* _Gegeven fragment_
Ga er voor het moment van uit dat er in feite geen verband bestaat tussen de variabelen, maar dat u bij toeval een steekproef hebt getrokken van 11 kantoorgebouwen die tot gevolg heeft dat de statistische analyse een sterk verband aantoont. De term 'alfa' wordt gebruikt voor het risico dat men op verkeerde gronden aanneemt dat er een verband bestaat.
Met de waarden F en vg in de uitvoer van LIJNSCH kunt u bepalen hoe waarschijnlijk het is dat een hogere F-waarde toevallig voorkomt. F kan worden vergeleken met kritische waarden in gepubliceerde F-verdelingstabellen of de functie F.VERDELING van Excel kan worden gebruikt om de kans te berekenen dat een grotere F-waarde toevallig voorkomt. De juiste F-verdeling heeft v1 en v2 vrijheidsgraden. Als n het aantal gegevenspunten is en const = WAAR of is weggelaten, dan v1 = n – vg – 1 en v2 = vg. (Als const = ONWAAR, dan v1 = n – vg en v2 = vg.) De functie F.VERDELING, met de syntaxis F.VERDELING(F,v1,v2), geeft als resultaat de kans dat een hogere F-waarde bij toeval voorkomt. In dit voorbeeld geldt het volgende: vg = 6 (cel B18) en F = 459,753674 (cel A18).

* _Gegevens_
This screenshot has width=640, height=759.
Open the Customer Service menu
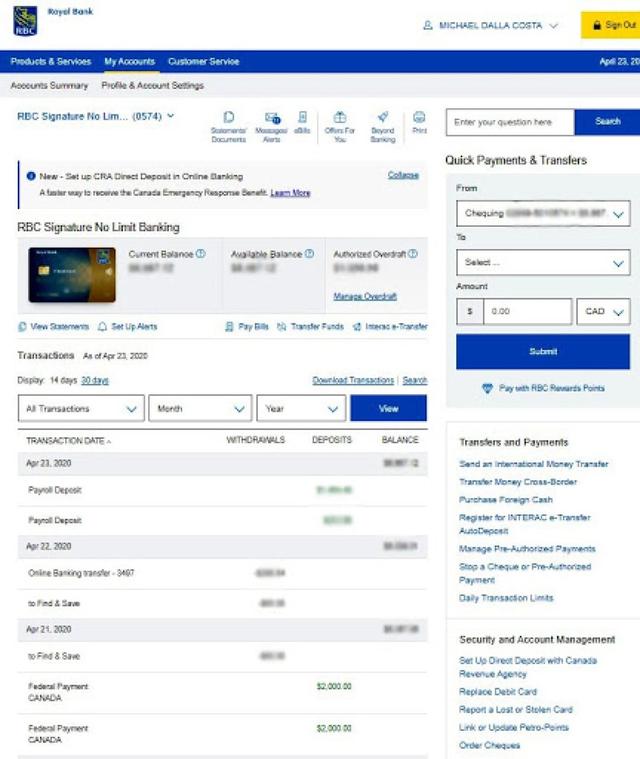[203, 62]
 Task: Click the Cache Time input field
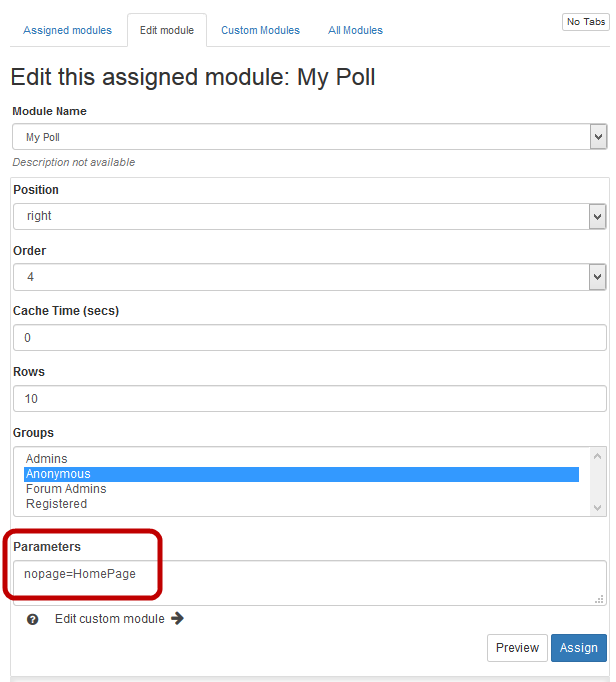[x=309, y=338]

...

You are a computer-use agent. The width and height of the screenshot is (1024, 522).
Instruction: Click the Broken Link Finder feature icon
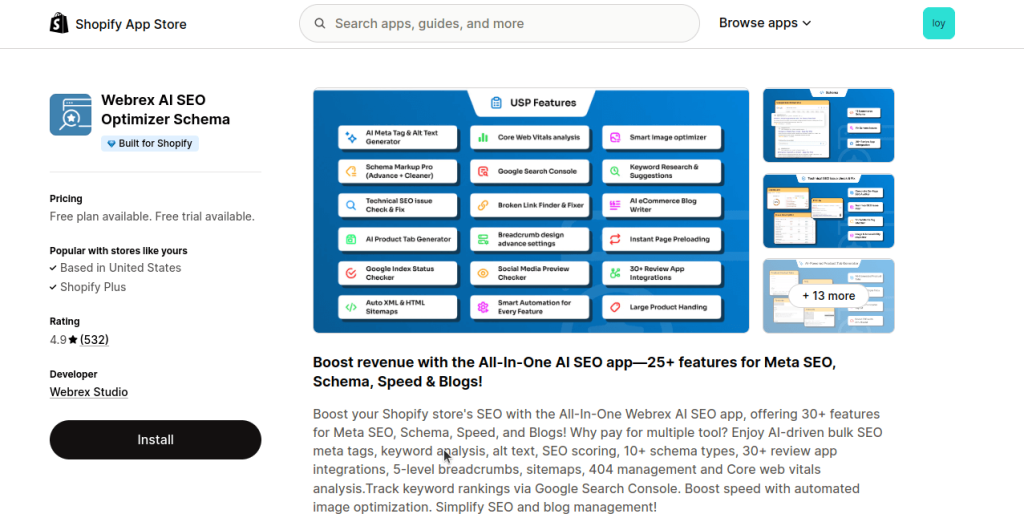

* _Opdrachten_
1: Herschrijf de alinea uit het fragment die begint met "Ga er voor het moment van uit" als een beknopte lijst en behoud de belangrijkste feiten.
2: Vertaal deze zin uit het fragment in het Engels: "De juiste F-verdeling heeft v1 en v2 vrijheidsgraden."
3: Neem uit het fragment letterlijk het stuk over tussen "Met de waarden" en "459,753674 (cel A18).", beide inbegrepen.
Voor het werk met het fragment heb je de regels niet nodig.

* _Antwoorden_
1:
- Stel dat er in werkelijkheid geen verband tussen de variabelen bestaat.
- Een toevallig getrokken steekproef van 11 kantoorgebouwen kan er dan toe leiden dat de statistische analyse toch een sterk verband aantoont.
- 'Alfa' is de term voor het risico dat men op verkeerde gronden aanneemt dat er een verband bestaat.

2: The appropriate F distribution has v1 and v2 degrees of freedom.

3:
Met de waarden F en vg in de uitvoer van LIJNSCH kunt u bepalen hoe waarschijnlijk het is dat een hogere F-waarde toevallig voorkomt. F kan worden vergeleken met kritische waarden in gepubliceerde F-verdelingstabellen of de functie F.VERDELING van Excel kan worden gebruikt om de kans te berekenen dat een grotere F-waarde toevallig voorkomt. De juiste F-verdeling heeft v1 en v2 vrijheidsgraden. Als n het aantal gegevenspunten is en const = WAAR of is weggelaten, dan v1 = n – vg – 1 en v2 = vg. (Als const = ONWAAR, dan v1 = n – vg en v2 = vg.) De functie F.VERDELING, met de syntaxis F.VERDELING(F,v1,v2), geeft als resultaat de kans dat een hogere F-waarde bij toeval voorkomt. In dit voorbeeld geldt het volgende: vg = 6 (cel B18) en F = 459,753674 (cel A18).